> [Problem details] Pictures are not part of the answer. Return the lines from the one containing "You are a GUI" through the end of the data, both included, exactly as they appear.

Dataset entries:

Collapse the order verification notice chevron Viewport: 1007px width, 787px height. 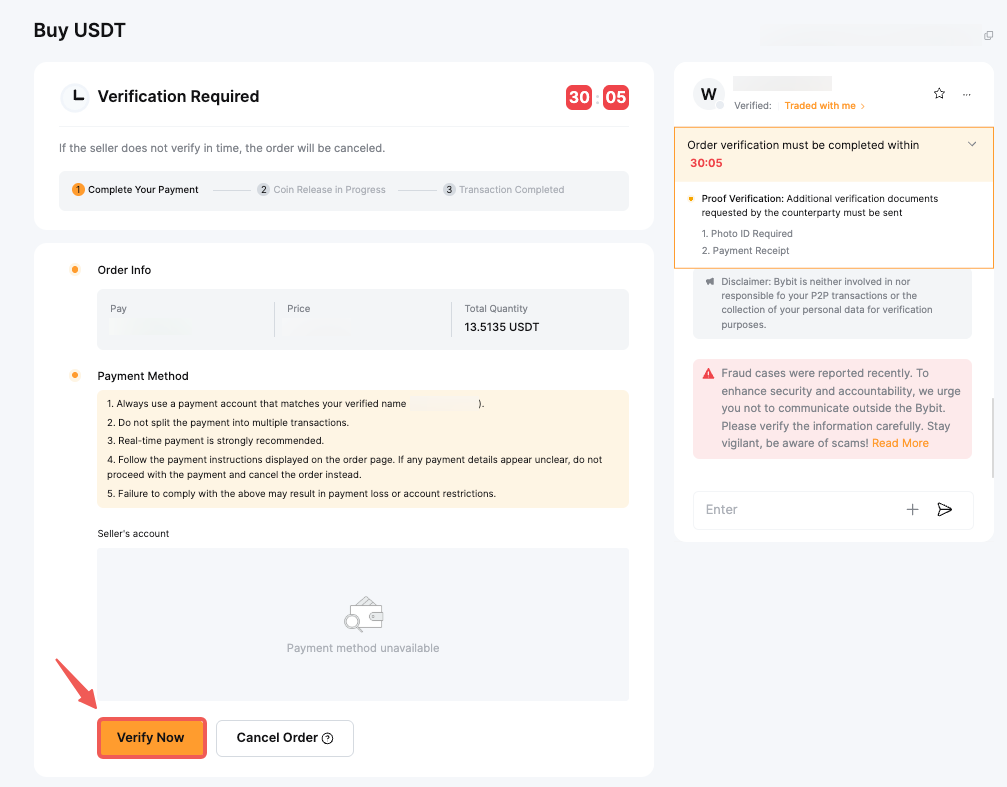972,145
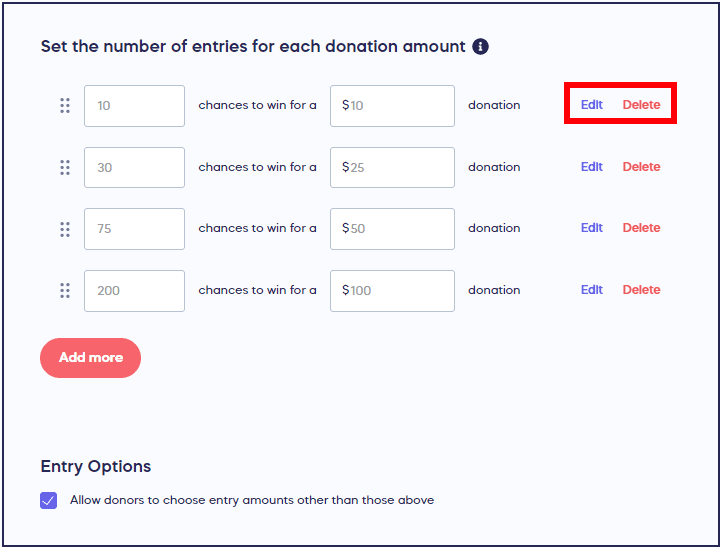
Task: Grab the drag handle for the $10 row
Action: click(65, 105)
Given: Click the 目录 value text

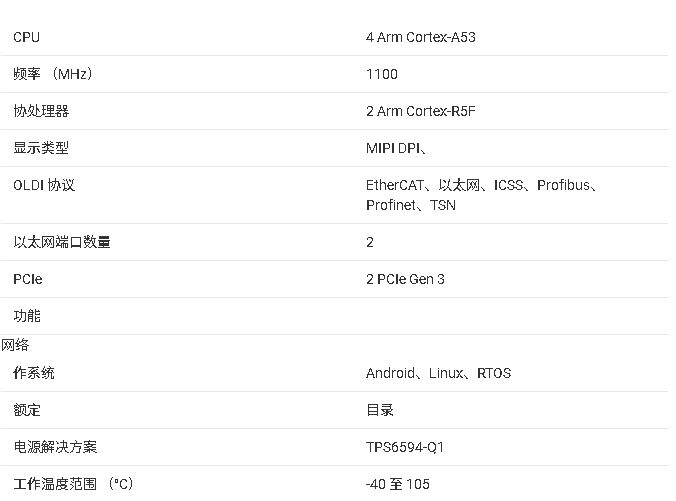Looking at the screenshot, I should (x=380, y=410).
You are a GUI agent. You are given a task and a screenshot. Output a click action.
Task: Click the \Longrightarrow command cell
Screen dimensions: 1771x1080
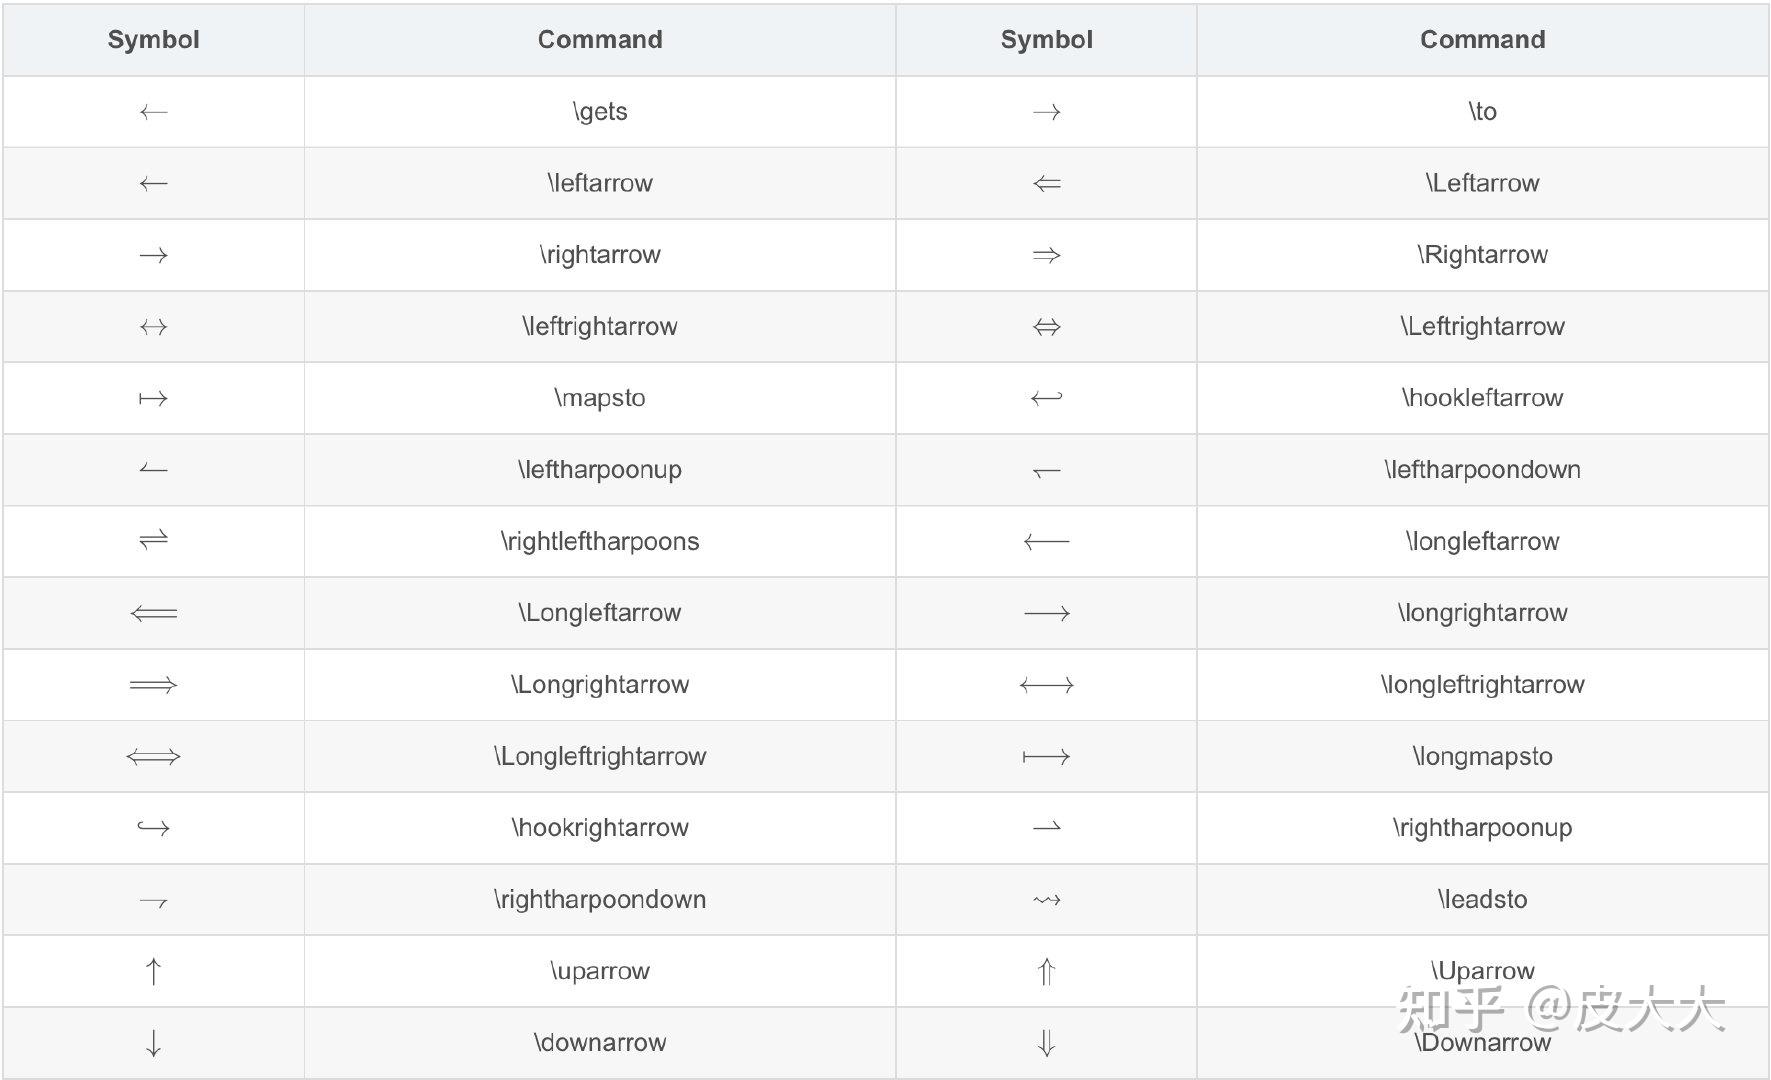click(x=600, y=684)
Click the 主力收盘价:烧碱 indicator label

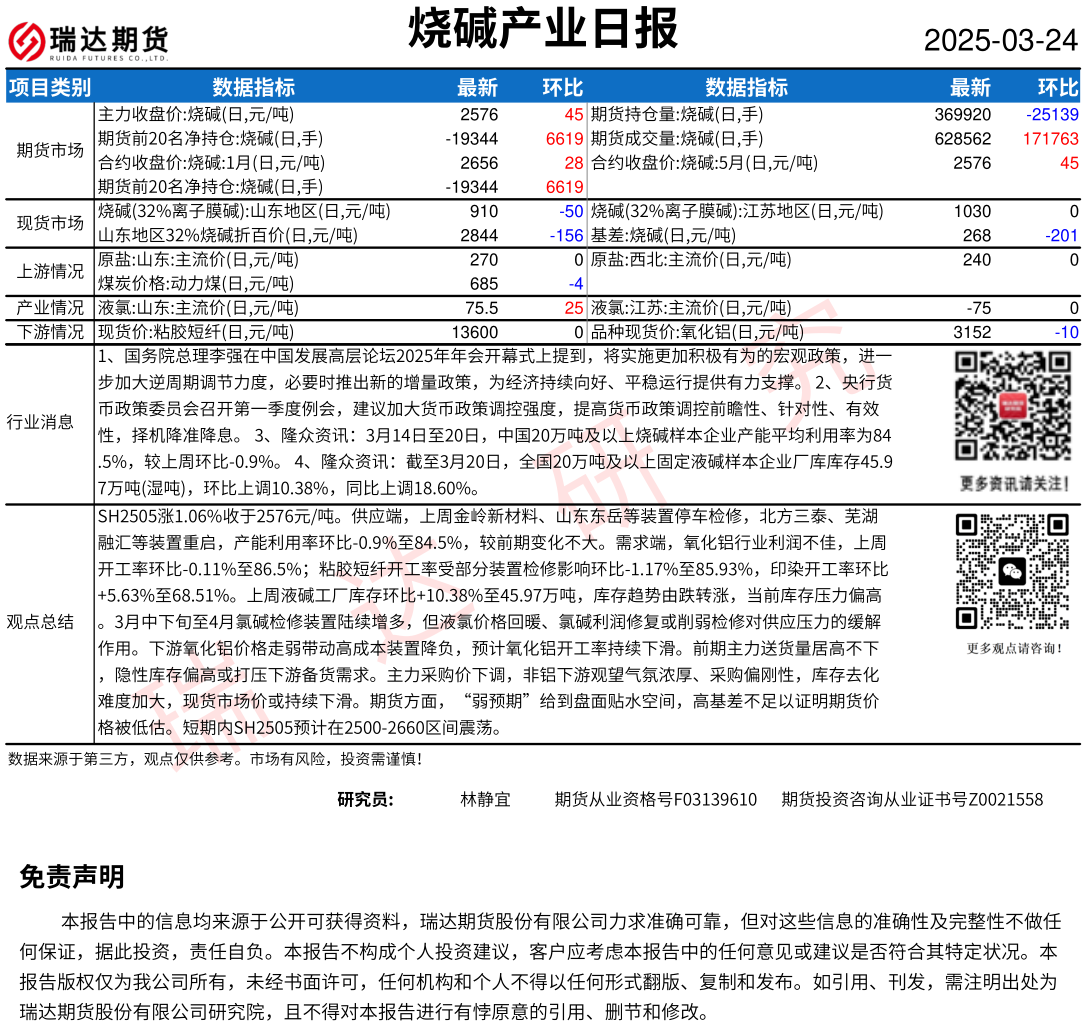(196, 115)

> [Response area]
You are a GUI agent. You are given a task and a screenshot. Output a click action.
Task: Click the \Longrightarrow command cell
Screen dimensions: 1771x1080
click(x=600, y=684)
Click the 主力收盘价:烧碱 indicator label

(196, 115)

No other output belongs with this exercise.